Schlenstedt, C., Brombacher, S., Hartwigsen, G., Weisser, B., Möller, B., & Deuschl, G. (2016). Comparison of the Fullerton Advanced Balance Scale, Mini-BESTest, and Berg Balance Scale to predict falls in Parkinson disease. Physical Therapy, 96(4), 494-501. doi:10.2522/ptj.20150249.


Cite as: https://hdl.handle.net/11858/00-001M-0000-0028-D5B5-7
Abstract
Background The correct identification of patients with Parkinson's disease (PD) at risk of falling is important to early initiate appropriate treatment.

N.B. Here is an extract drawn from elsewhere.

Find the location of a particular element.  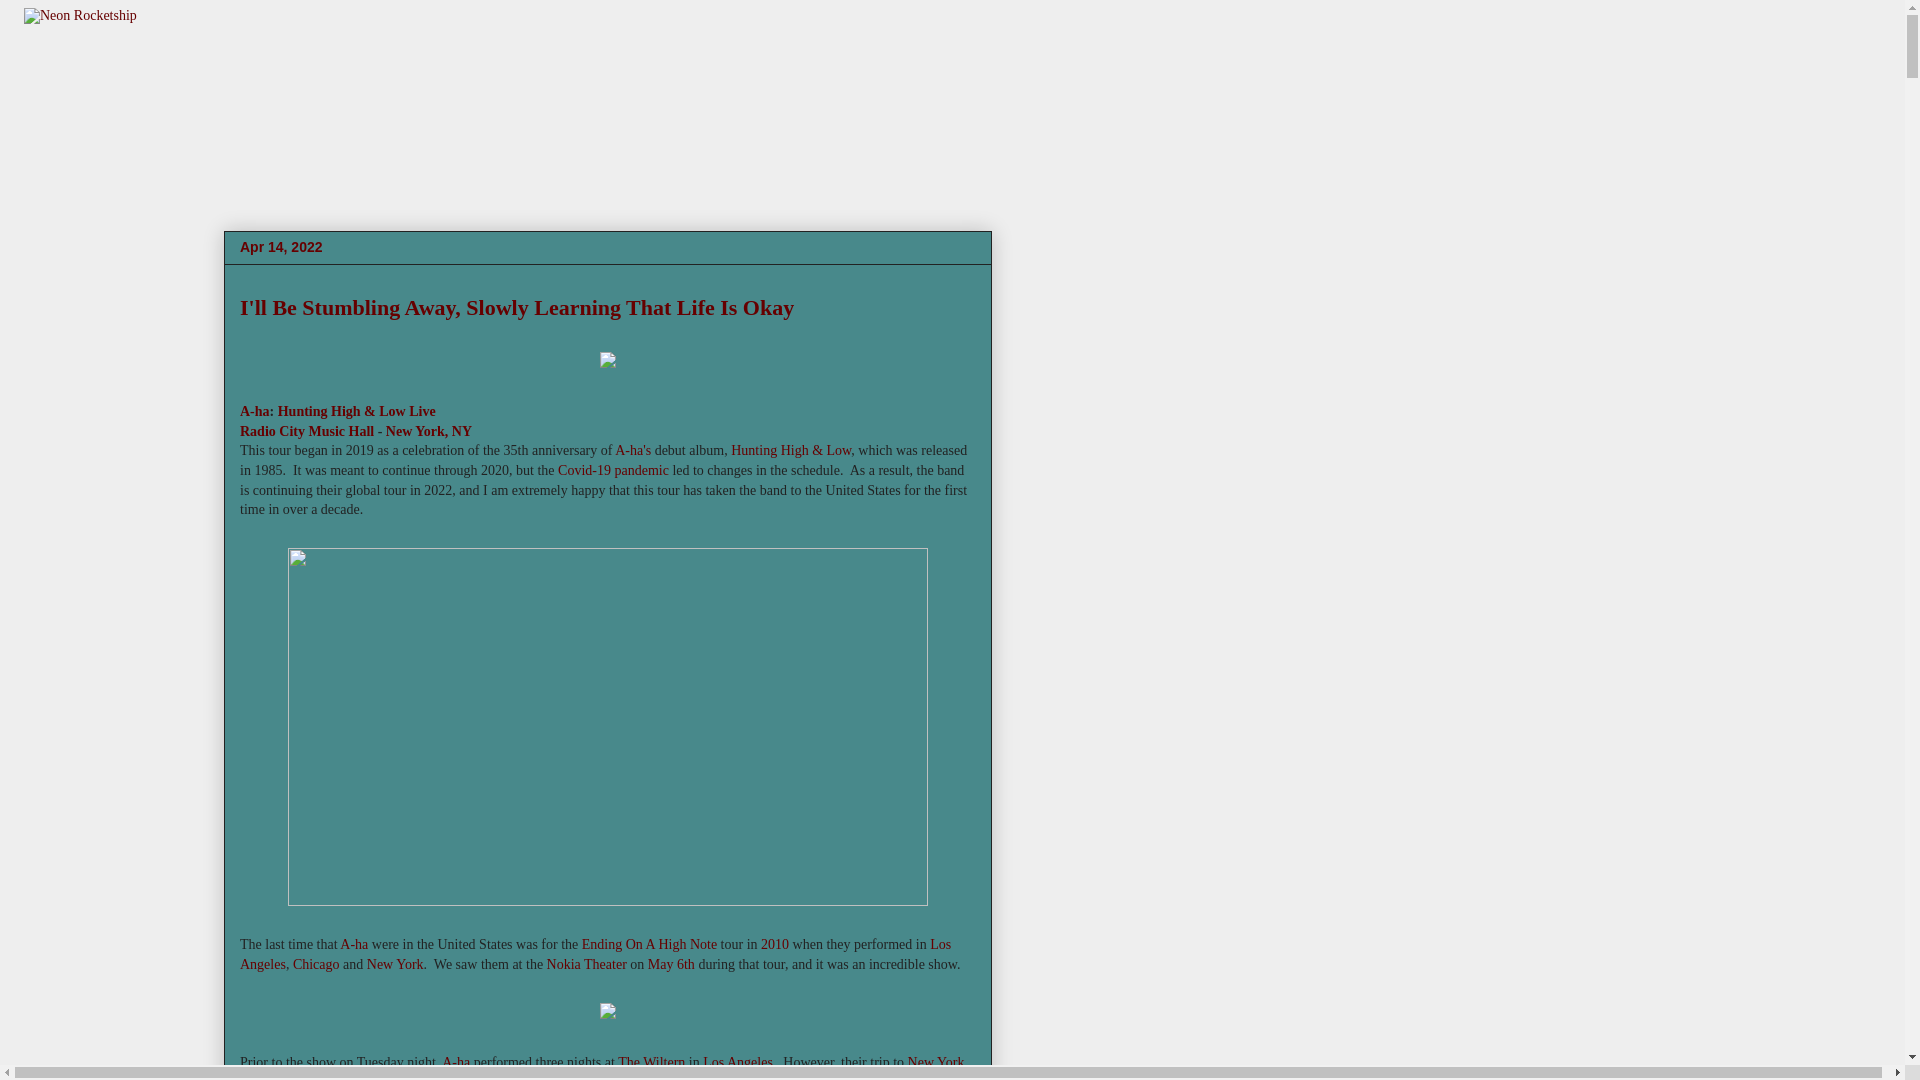

Los Angeles is located at coordinates (595, 954).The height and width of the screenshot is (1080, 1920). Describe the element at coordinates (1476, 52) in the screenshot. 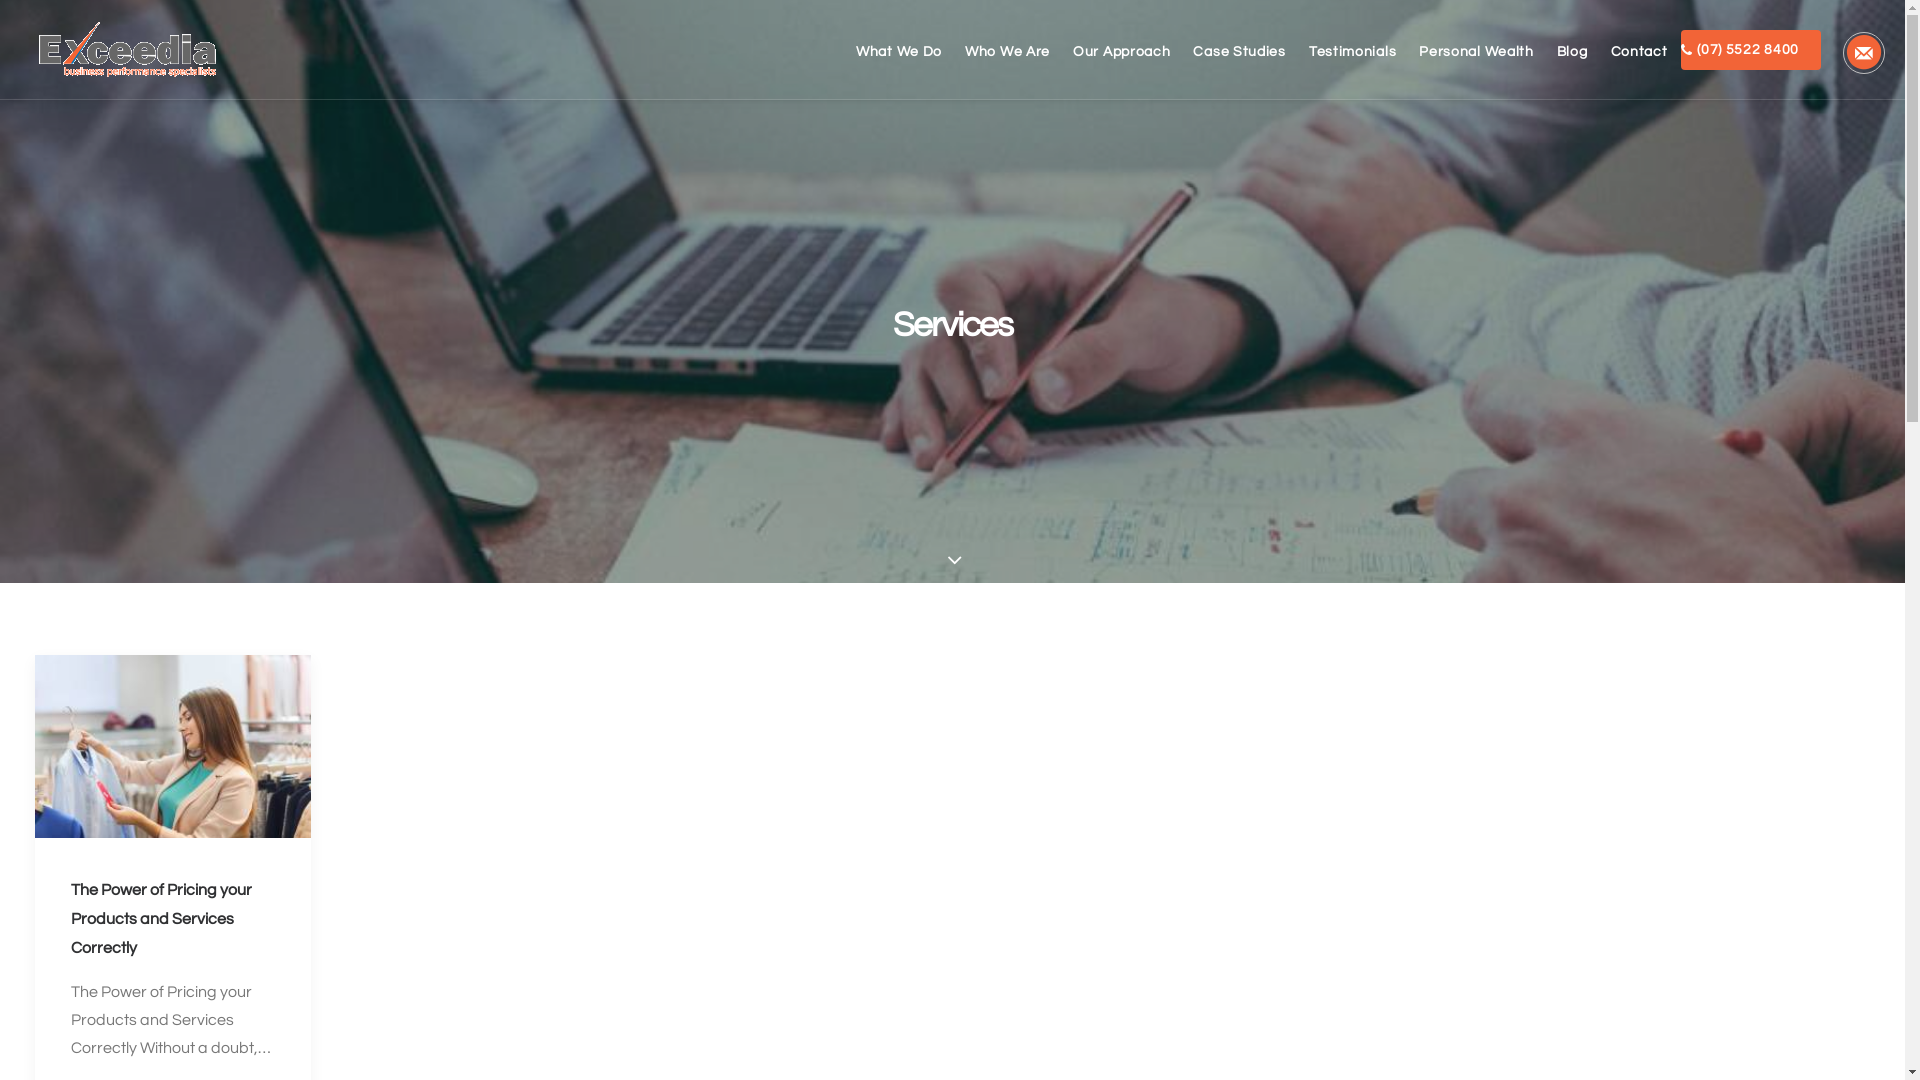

Objective This study compares the Fullerton Advanced Balance (FAB) scale with the Mini Balance Evaluation Systems Test (Mini-BESTest) and Berg Balance Scale (BBS) to identify individuals with PD at risk for falls and to analyze which of the items of the scales best predict future falls.

Design Prospective study to assess predictive criterion-related validity.

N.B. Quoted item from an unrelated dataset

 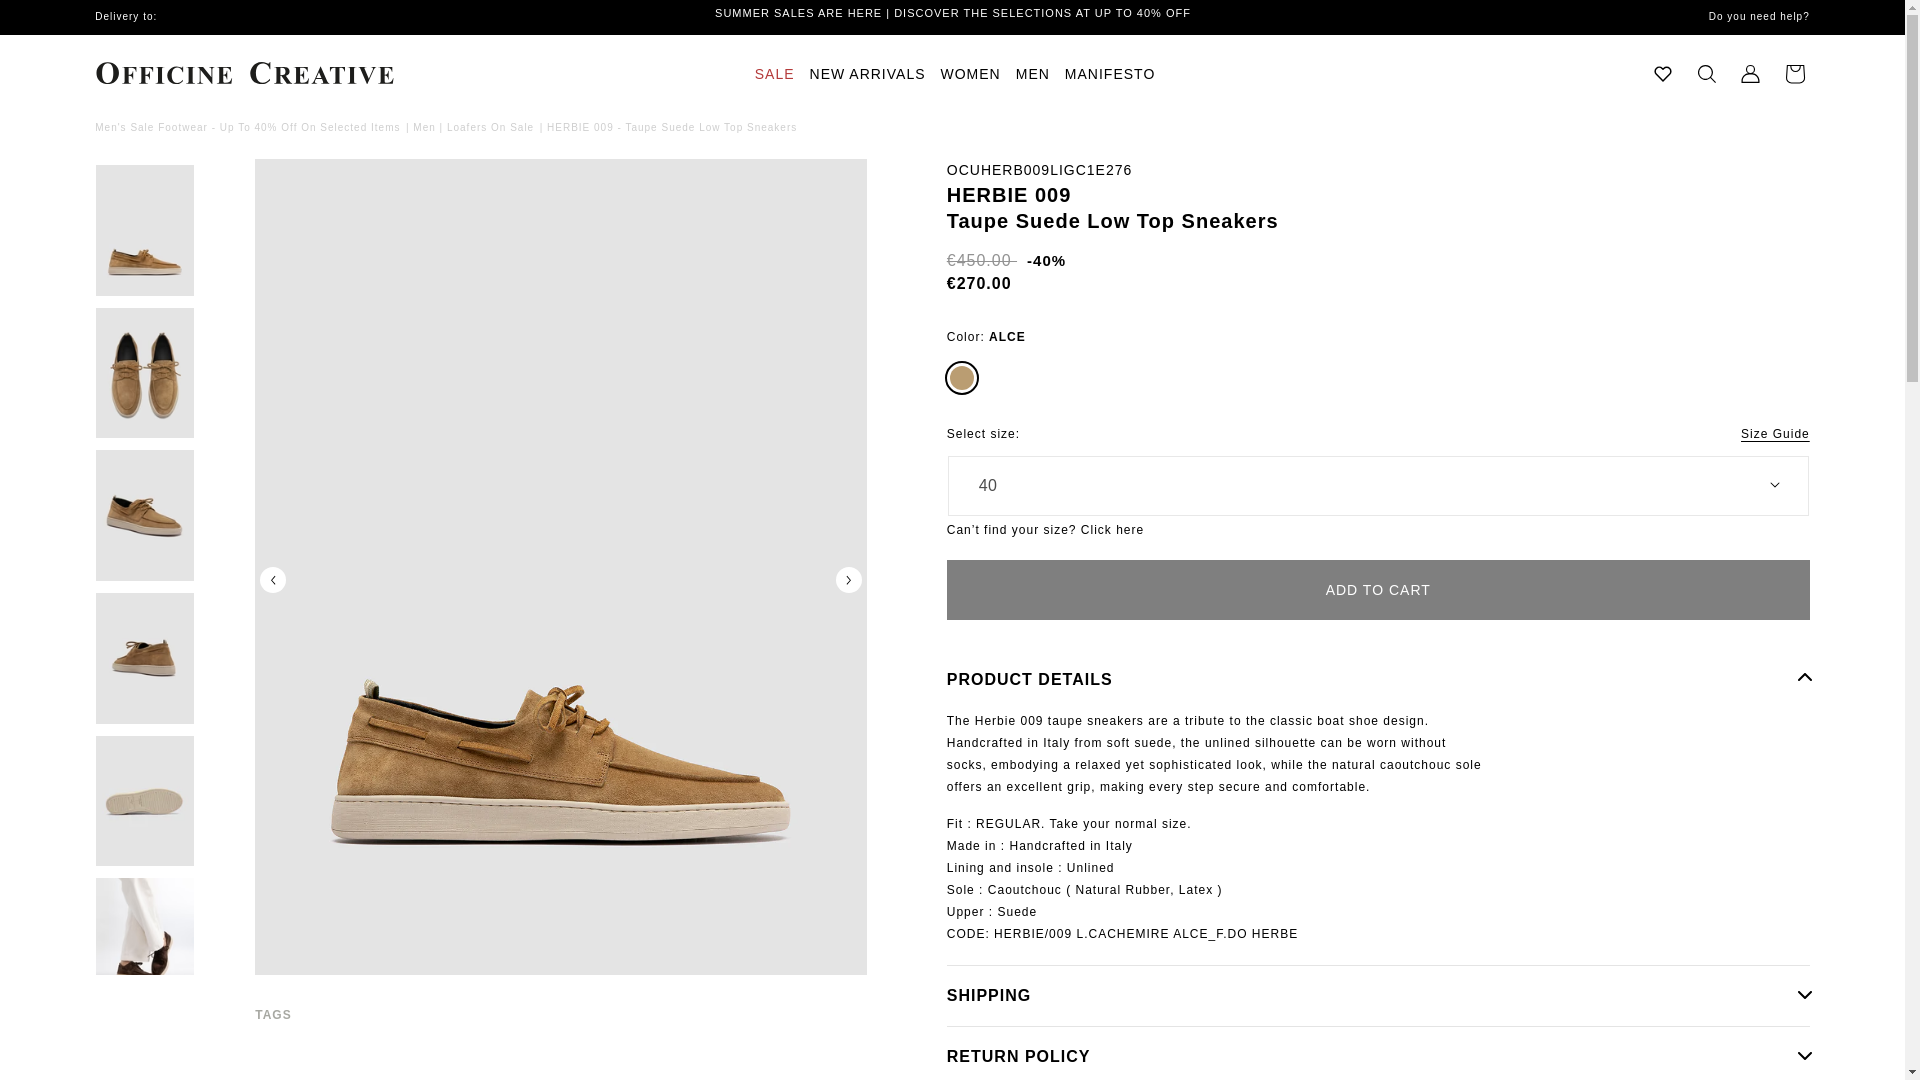 I want to click on Like Love SVG File, so click(x=1662, y=74).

Setting University hospital in an urban community.

Patients 85 patients with idiopathic PD (Hoehn & Yahr stage: 1-4).

Measurements Number of falls (assessed prospectively over 6 months), FAB scale, Mini-BESTest, BBS and Unified Parkinson's Disease Rating Scale.

Results The FAB scale, Mini-BESTest and BBS had an accuracy to predict future falls of 0.68, 0.65 and 0.69 of the area under the curve (AUC) of the receiver operating characteristic (ROC) curve, respectively. A model combining the items “tandem stance”, “rise to toes”, “one leg stance”, “compensatory stepping backward”, “turning” and “placing alternate foot on stool” had an AUC of 0.84 of the ROC curve.

Limitations Drop-out rate of 19 subjects.

Conclusions The FAB scale, Mini-BESTest and BBS provide moderate capacity to predict fallers with one or more falls from non-fallers. Only some items of the three scales contribute to the detection of future falls. Clinicians should particularly focus on the items “tandem stance” in addition with the items “one leg stance”, “rise to toes”, “compensatory stepping backward”, “turning 360°” and “placing foot on stool” when analyzing postural control deficits related to fall risk. Future research should analyze if balance training including the aforementioned items is effective to reduce fall risk.